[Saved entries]
——
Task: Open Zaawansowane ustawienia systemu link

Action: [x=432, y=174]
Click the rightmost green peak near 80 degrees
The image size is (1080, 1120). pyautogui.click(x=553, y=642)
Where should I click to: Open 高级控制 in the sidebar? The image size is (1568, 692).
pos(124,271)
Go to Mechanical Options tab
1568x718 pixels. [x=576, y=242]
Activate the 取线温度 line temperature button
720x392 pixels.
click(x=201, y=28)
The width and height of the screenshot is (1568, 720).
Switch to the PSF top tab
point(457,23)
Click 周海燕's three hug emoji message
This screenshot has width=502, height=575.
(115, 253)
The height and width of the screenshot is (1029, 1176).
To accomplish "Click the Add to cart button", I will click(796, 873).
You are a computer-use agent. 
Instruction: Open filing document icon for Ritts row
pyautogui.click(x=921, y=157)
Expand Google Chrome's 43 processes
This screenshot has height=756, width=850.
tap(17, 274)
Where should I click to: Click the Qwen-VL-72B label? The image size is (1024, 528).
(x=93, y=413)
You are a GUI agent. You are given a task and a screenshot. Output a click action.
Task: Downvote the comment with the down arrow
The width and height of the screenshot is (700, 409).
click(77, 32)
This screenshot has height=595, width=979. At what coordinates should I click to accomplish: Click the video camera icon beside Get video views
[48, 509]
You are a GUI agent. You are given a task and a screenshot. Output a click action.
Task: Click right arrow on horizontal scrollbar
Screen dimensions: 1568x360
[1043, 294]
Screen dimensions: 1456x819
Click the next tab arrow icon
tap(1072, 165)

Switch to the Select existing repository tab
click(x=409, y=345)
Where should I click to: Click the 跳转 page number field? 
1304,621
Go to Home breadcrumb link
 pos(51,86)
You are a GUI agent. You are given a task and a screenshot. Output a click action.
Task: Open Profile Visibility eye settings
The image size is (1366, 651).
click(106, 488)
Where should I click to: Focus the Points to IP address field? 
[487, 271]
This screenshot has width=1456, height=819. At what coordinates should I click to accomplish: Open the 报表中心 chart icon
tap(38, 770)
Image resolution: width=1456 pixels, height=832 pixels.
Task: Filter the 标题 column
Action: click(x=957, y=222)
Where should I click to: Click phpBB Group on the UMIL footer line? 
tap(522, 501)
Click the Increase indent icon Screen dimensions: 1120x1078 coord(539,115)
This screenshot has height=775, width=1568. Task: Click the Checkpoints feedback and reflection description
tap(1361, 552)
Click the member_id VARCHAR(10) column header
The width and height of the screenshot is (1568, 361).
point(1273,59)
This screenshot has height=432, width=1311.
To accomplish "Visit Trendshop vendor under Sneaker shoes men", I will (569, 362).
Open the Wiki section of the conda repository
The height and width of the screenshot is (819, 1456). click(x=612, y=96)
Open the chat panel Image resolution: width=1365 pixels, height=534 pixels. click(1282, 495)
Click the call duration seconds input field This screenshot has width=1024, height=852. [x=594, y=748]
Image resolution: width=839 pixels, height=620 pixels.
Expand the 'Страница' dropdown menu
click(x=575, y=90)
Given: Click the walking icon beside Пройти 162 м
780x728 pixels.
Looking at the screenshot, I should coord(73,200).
——
Exercise details: Put each line of the items above into a JSON list of strings, one string per line, leaving out blank lines.

Written reply:
[
  "Task: Open Zaawansowane ustawienia systemu link",
  "Action: [x=432, y=174]",
  "Click the rightmost green peak near 80 degrees",
  "The image size is (1080, 1120). pyautogui.click(x=553, y=642)",
  "Where should I click to: Open 高级控制 in the sidebar? The image size is (1568, 692).",
  "pos(124,271)",
  "Go to Mechanical Options tab",
  "1568x718 pixels. [x=576, y=242]",
  "Activate the 取线温度 line temperature button",
  "720x392 pixels.",
  "click(x=201, y=28)",
  "The width and height of the screenshot is (1568, 720).",
  "Switch to the PSF top tab",
  "point(457,23)",
  "Click 周海燕's three hug emoji message",
  "This screenshot has width=502, height=575.",
  "(115, 253)",
  "The height and width of the screenshot is (1029, 1176).",
  "To accomplish \"Click the Add to cart button\", I will click(796, 873).",
  "You are a computer-use agent. ",
  "Instruction: Open filing document icon for Ritts row",
  "pyautogui.click(x=921, y=157)",
  "Expand Google Chrome's 43 processes",
  "This screenshot has height=756, width=850.",
  "tap(17, 274)",
  "Where should I click to: Click the Qwen-VL-72B label? The image size is (1024, 528).",
  "(x=93, y=413)",
  "You are a GUI agent. You are given a task and a screenshot. Output a click action.",
  "Task: Downvote the comment with the down arrow",
  "The width and height of the screenshot is (700, 409).",
  "click(77, 32)",
  "This screenshot has height=595, width=979. At what coordinates should I click to accomplish: Click the video camera icon beside Get video views",
  "[48, 509]",
  "You are a GUI agent. You are given a task and a screenshot. Output a click action.",
  "Task: Click right arrow on horizontal scrollbar",
  "Screen dimensions: 1568x360",
  "[1043, 294]",
  "Screen dimensions: 1456x819",
  "Click the next tab arrow icon",
  "tap(1072, 165)",
  "Switch to the Select existing repository tab",
  "click(x=409, y=345)",
  "Where should I click to: Click the 跳转 page number field? ",
  "1304,621",
  "Go to Home breadcrumb link",
  " pos(51,86)",
  "You are a GUI agent. You are given a task and a screenshot. Output a click action.",
  "Task: Open Profile Visibility eye settings",
  "The image size is (1366, 651).",
  "click(106, 488)",
  "Where should I click to: Focus the Points to IP address field? ",
  "[487, 271]",
  "This screenshot has width=1456, height=819. At what coordinates should I click to accomplish: Open the 报表中心 chart icon",
  "tap(38, 770)",
  "Image resolution: width=1456 pixels, height=832 pixels.",
  "Task: Filter the 标题 column",
  "Action: click(x=957, y=222)",
  "Where should I click to: Click phpBB Group on the UMIL footer line? ",
  "tap(522, 501)",
  "Click the Increase indent icon Screen dimensions: 1120x1078 coord(539,115)",
  "This screenshot has height=775, width=1568. Task: Click the Checkpoints feedback and reflection description",
  "tap(1361, 552)",
  "Click the member_id VARCHAR(10) column header",
  "The width and height of the screenshot is (1568, 361).",
  "point(1273,59)",
  "This screenshot has height=432, width=1311.",
  "To accomplish \"Visit Trendshop vendor under Sneaker shoes men\", I will (569, 362).",
  "Open the Wiki section of the conda repository",
  "The height and width of the screenshot is (819, 1456). click(x=612, y=96)",
  "Open the chat panel Image resolution: width=1365 pixels, height=534 pixels. click(1282, 495)",
  "Click the call duration seconds input field This screenshot has width=1024, height=852. [x=594, y=748]",
  "Image resolution: width=839 pixels, height=620 pixels.",
  "Expand the 'Страница' dropdown menu",
  "click(x=575, y=90)",
  "Given: Click the walking icon beside Пройти 162 м",
  "780x728 pixels.",
  "Looking at the screenshot, I should coord(73,200)."
]